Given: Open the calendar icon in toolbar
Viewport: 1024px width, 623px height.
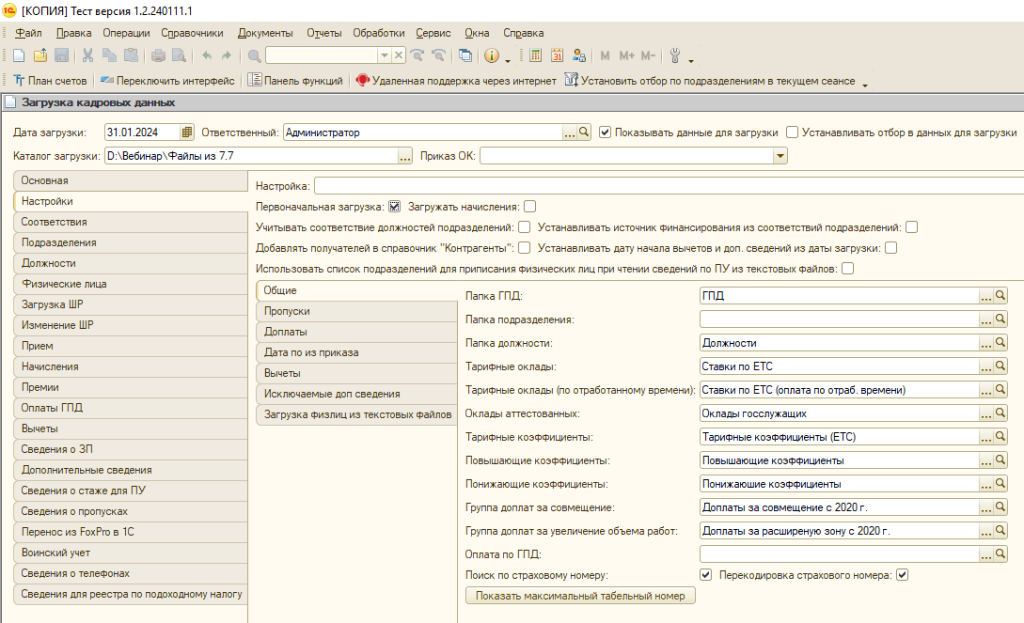Looking at the screenshot, I should point(557,56).
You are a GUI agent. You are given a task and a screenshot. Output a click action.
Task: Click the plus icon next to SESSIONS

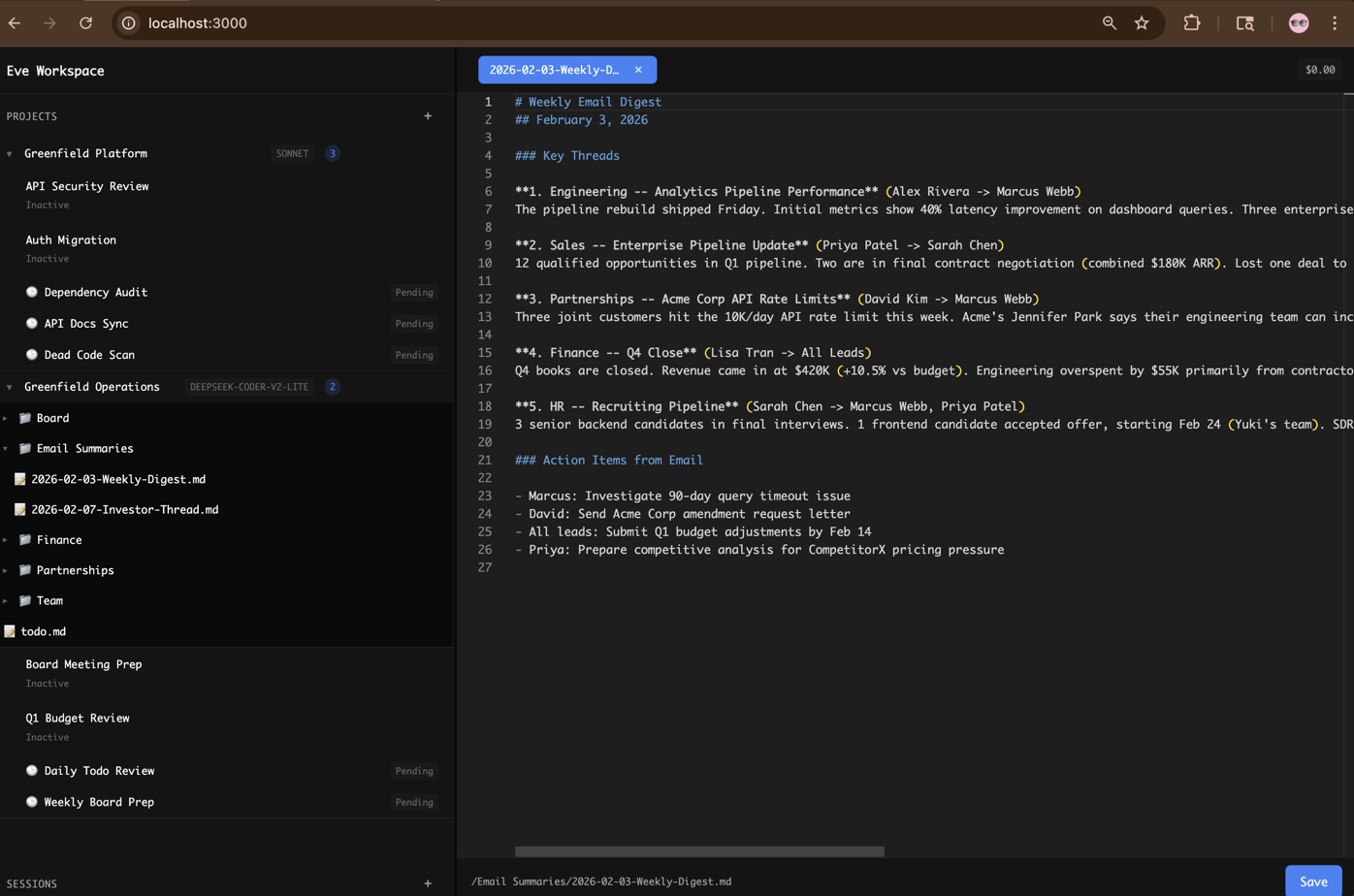pos(428,883)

• • • • •

_Required work_.
Make an exact copy of the listing above. Its pictures are not needed.

_Response box_.
Given: Open the calendar icon in toolbar
Viewport: 1024px width, 623px height.
Looking at the screenshot, I should point(557,56).
You are a GUI agent. You are given a task and a screenshot. Output a click action.
Task: Click the plus icon next to SESSIONS

pos(428,883)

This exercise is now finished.